> [Data]
........

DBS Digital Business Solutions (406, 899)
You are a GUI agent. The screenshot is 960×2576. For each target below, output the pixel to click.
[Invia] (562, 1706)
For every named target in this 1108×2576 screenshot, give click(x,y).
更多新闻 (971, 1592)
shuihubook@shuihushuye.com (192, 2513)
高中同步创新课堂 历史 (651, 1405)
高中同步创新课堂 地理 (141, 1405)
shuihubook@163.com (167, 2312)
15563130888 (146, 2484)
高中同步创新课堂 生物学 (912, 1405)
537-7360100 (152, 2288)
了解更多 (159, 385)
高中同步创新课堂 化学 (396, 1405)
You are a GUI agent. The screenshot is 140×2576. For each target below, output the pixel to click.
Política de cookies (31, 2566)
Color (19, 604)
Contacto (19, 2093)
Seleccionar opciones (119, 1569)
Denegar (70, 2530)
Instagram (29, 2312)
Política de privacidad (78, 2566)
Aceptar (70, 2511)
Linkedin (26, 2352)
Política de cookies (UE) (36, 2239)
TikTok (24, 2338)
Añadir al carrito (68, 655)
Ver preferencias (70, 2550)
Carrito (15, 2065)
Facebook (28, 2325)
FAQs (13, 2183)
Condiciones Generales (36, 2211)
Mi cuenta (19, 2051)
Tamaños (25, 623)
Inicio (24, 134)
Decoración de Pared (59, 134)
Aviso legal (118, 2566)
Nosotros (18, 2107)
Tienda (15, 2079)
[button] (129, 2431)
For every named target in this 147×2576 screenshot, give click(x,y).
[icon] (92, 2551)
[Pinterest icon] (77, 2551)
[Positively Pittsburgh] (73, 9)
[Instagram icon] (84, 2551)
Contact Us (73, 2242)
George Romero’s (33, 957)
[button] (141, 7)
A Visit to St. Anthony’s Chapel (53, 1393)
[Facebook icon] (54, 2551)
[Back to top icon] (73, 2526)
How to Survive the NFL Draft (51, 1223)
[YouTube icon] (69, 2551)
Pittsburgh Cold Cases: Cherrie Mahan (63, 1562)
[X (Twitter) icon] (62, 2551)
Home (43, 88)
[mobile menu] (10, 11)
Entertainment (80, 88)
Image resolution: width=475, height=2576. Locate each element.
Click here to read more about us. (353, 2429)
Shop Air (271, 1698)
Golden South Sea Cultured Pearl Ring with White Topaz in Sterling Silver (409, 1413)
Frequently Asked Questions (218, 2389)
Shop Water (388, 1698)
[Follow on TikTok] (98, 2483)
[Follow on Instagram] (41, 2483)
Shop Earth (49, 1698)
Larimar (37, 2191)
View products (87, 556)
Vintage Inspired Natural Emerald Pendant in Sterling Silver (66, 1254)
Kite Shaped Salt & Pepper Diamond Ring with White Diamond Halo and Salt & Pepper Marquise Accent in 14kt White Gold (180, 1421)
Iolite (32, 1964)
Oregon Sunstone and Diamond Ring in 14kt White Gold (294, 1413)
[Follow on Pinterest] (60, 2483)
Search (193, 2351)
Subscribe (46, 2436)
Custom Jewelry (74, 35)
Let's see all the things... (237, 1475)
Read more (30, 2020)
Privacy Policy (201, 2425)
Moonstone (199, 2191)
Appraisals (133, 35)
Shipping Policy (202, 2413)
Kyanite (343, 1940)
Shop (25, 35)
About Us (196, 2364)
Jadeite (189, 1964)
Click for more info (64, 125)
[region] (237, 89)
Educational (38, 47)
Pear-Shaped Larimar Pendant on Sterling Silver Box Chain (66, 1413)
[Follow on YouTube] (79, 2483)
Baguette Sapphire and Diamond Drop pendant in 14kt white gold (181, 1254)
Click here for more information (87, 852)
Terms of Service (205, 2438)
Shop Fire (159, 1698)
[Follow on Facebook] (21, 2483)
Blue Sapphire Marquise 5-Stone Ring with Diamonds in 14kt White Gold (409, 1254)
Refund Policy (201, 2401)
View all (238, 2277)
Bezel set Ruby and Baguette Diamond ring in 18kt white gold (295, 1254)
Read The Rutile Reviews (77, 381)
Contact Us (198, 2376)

........

> [Instructions to follow] Whichever lines of the material hold the word "Silver", find and copy them.

> [Solution to this exercise]
Golden South Sea Cultured Pearl Ring with White Topaz in Sterling Silver (409, 1413)
Vintage Inspired Natural Emerald Pendant in Sterling Silver (66, 1254)
Pear-Shaped Larimar Pendant on Sterling Silver Box Chain (66, 1413)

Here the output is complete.